When we got to the bus station, there was a man there (dressed as a security guard). His main job seemed to be standing around asking us to leave our luggage by the door before we went in to verify our bus tickets. We didn’t do this because, this is Kenya. This guy got very angry with us when we hauled our luggage into the station. He was shouting things like, ‘why aren’t you listening? Why are you going with your luggage into the station? I have already told you that you should leave you luggage here!’ It was very odd.
After a short while, another man (dressed in the company uniform) came out and started tagging our luggage. He would tie a tag onto the handle of the luggage, and give us the corresponding tag to hold inside our ticket. He did this for all the pieces before putting them into the cargo hold. Martin, my husband and Onyi, my cousin oversaw this process to ensure our luggage made it onto the bus. It did. There were about 20 pieces. (There was 12 of us). Among that, was Kendi’s travel cot.
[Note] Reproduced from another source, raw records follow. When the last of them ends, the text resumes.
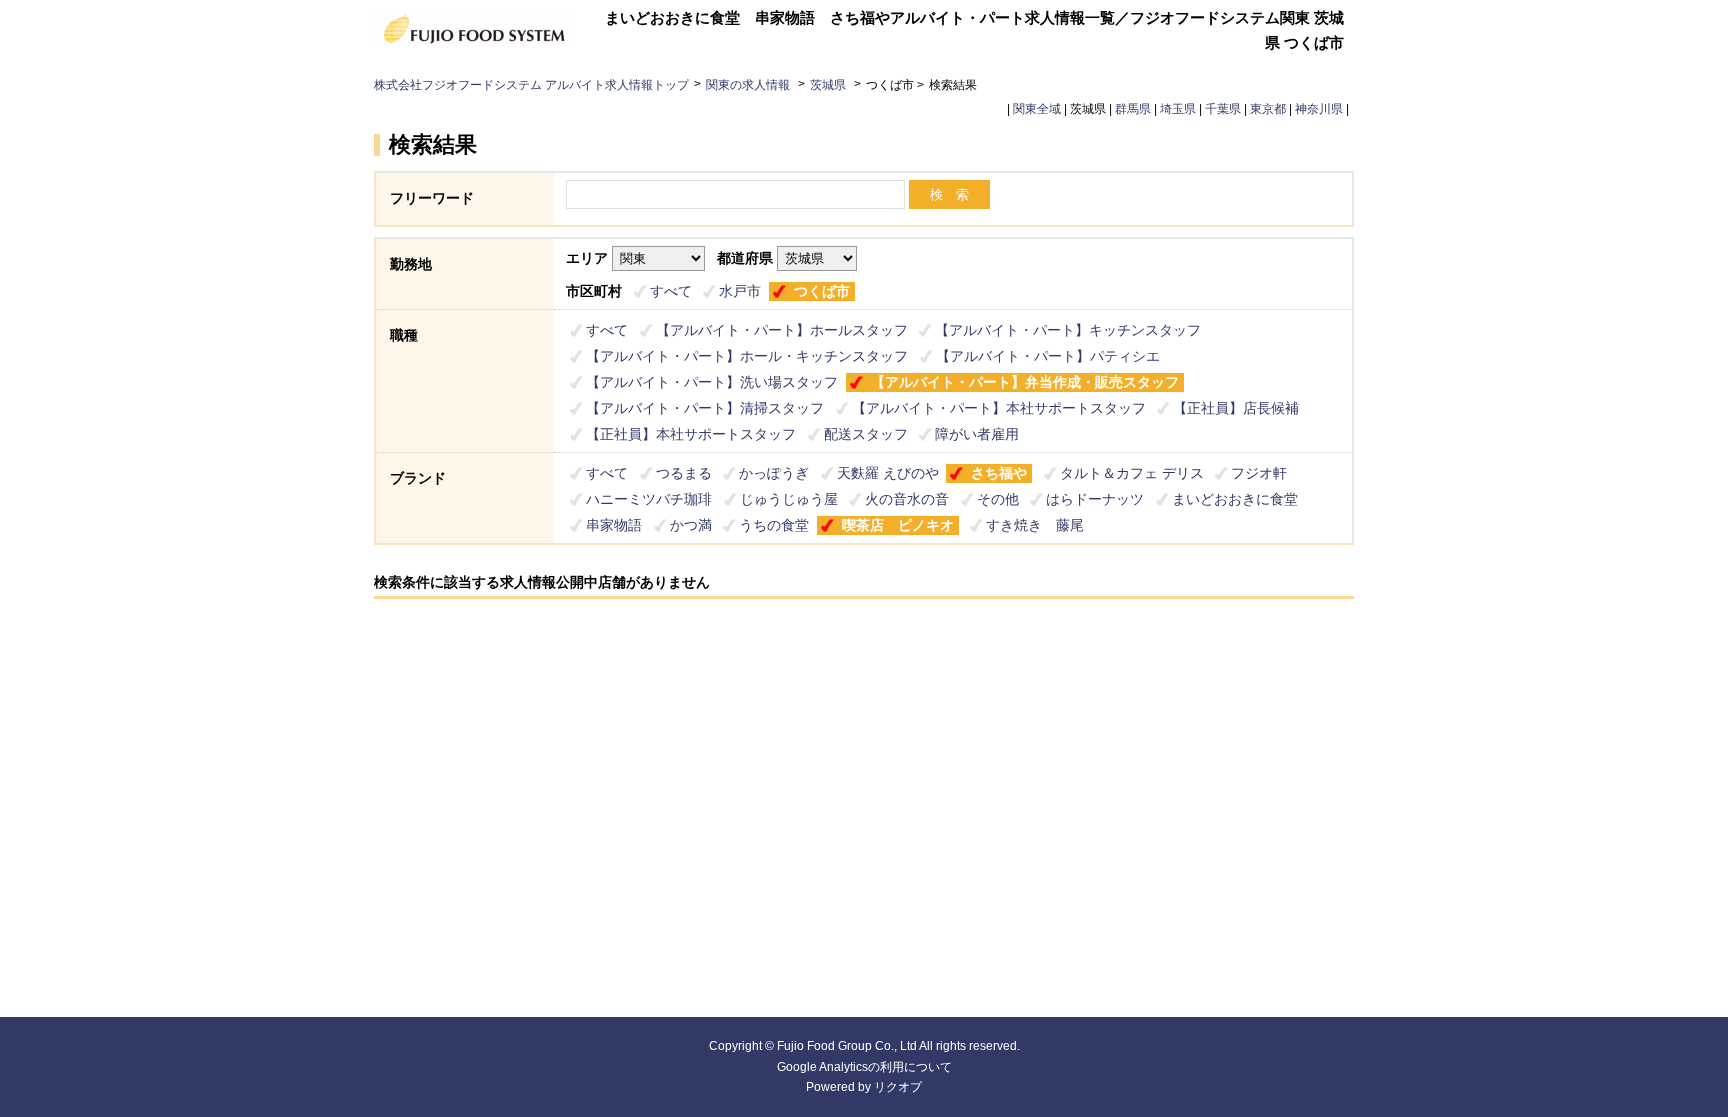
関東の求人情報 (749, 85)
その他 (998, 499)
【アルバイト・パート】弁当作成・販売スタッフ (1025, 382)
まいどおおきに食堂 (1235, 499)
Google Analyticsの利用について (864, 1067)
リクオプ (898, 1087)
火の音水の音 (907, 499)
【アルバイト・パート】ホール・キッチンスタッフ (747, 356)
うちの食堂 (774, 525)
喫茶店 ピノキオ (898, 525)
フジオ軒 (1259, 473)
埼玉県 (1178, 109)
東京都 (1268, 109)
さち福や (999, 473)
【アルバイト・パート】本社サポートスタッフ (999, 408)
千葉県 (1223, 109)
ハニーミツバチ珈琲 (649, 499)
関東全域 (1037, 109)
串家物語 (614, 525)
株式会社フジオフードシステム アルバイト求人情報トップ (531, 85)
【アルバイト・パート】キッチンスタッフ (1068, 330)
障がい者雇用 (977, 434)
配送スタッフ (866, 434)
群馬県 (1133, 109)
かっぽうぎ (774, 473)
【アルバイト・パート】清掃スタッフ (705, 408)
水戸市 (740, 291)
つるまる (684, 473)
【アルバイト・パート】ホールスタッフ (782, 330)
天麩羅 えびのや (888, 473)
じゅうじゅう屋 (789, 499)
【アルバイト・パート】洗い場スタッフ (712, 382)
We took off on the 20 hour journey and when we got to Dar, all the luggage was there EXCEPT the travel cot. We searched everywhere in the cargo hold and after about 10 minutes, it became apparent that it wasn’t there. The bus attendants said that they would keep looking for it and give us feedback in the morning.
Come morning, we called and were informed that they hadn’t found it. Kendi had to sleep on the mattress again that night, and every other night we spent in Dar.
So, when we got back to Nairobi, we called the company and the 6 month run around began:
‘I’m very sorry madam, we will check and get back to you’.
‘I apologize for not getting back to you, we are still checking if the luggage might have been dropped off at Arusha’.
‘It was not dropped off at Arusha, we are rechecking the station in Dar’.
‘It is not in Dar, we shall compensate you’.
‘We can only compensate you if we can prove that the luggage made in onto the bus’.
They are not picking up my calls. They are not replying emails.
Jervis, the manager I met when I finally went to their office down town, made an attempt to look for it and assured me that he would get back to me.
Kendi has a new cot now, she will never know the difference. As for me, I will never travel Modern Coast again.
Is it too much to ask to be compensated for a company’s own negligence?